The news that Belarus held parliamentary elections is untrue. The so-called vote was nothing but a farce: there was no free and fair registration of candidates, no independent election observers or vote counting, political parties were denied free and fair access to the media, and, last but not least, there were widespread repressions against regime critics or potential opponents. None of this comes as a surprise because President Alexander Lukashenko has had a firm authoritarian grip on the former Soviet republic for the past 18 years. The question that does arise, though, is: Who does Lukashenko still want to fool with this election travesty?

The Belarusian population has known for a long time that it has no political clout. Worse even: The savage government crackdown on opposition protests in the aftermath of the contested 2010 election has intimidated the population. Political apathy and public withdrawal is the most common reaction. If Lukashenko can point to any voter participation at all, it's only because everybody is running scared of what might happen if they don't go to the polls.

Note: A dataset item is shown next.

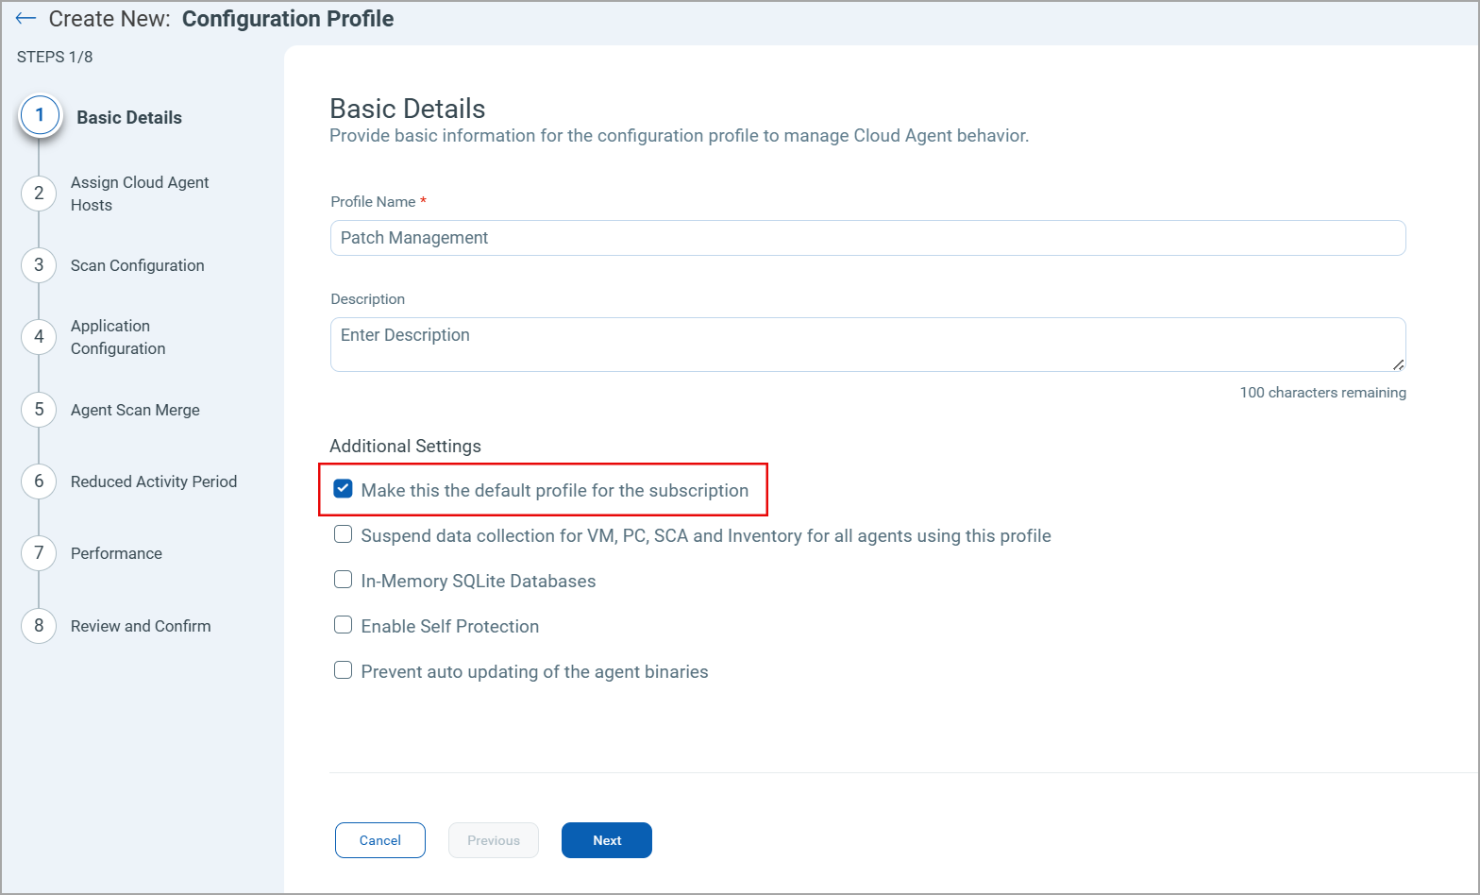The height and width of the screenshot is (895, 1480).
Task: Click step 7 number circle
Action: click(x=39, y=553)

Lukashenko is also most certainly not carrying out these mock elections for the opposition - he has made clear on several occasions that he despises the opposition and is determined to maintain his stranglehold.

Until now, it was assumed that President Lukashenko's election exercise is performed for the European audience - a necessary evil for his seesaw policy between the European Union and Russia. In the past, these elections were useful in deceiving some naïve Europeans that the regime in Belarus was becoming more liberal and European.

Four years ago, this deception actually worked: The parliamentary elections of 2008 were just as unfair or undemocratic as this year, but many European politicians believed - be it wishful thinking or geopolitical reasoning - that political change was possible in Belarus. Following the 2010 elections, it began to dawn on the vast majority in Europe that there won't be any democratization in Belarus as long as Lukashenko is at the helm. In Germany it took some time for certain people to grasp this, but in the meantime a more realistic assessment of Lukashenko's regime should be commonplace in Europe. Lukashenko would do better to dispense with the public rendition of his election farce because, by now, nobody in Europe has any illusions about the true nature of his authoritarian regime.

The greatest fans of the Belarusian election farce are probably sitting in Russia. From Moscow's perspective it's probably a rather useful fig leaf that the elections in Belarus were even less fair and free than the controlled “elections” in Russia. The Kremlin can argue towards Europe and the Russian people that compared with Belarus things aren't that bad in Russia. President Putin will no doubt be well pleased when Lukashenko is once again dubbed “the last remaining dictator in Europe” in the coming weeks.

The dictum that the key to Belarus lies in Moscow has rung true for years, but the Europeans should discard the illusion that the Kremlin has any intention of changing the situation there. Not that Lukashenko is popular in the Kremlin - indeed no, the Russian president apparently even has a great dislike for him. Rather it's expedient for Russian policy to have such an authoritarian country without any European perspective wedged between itself and Europe. And that's why Lukashenko has free reign.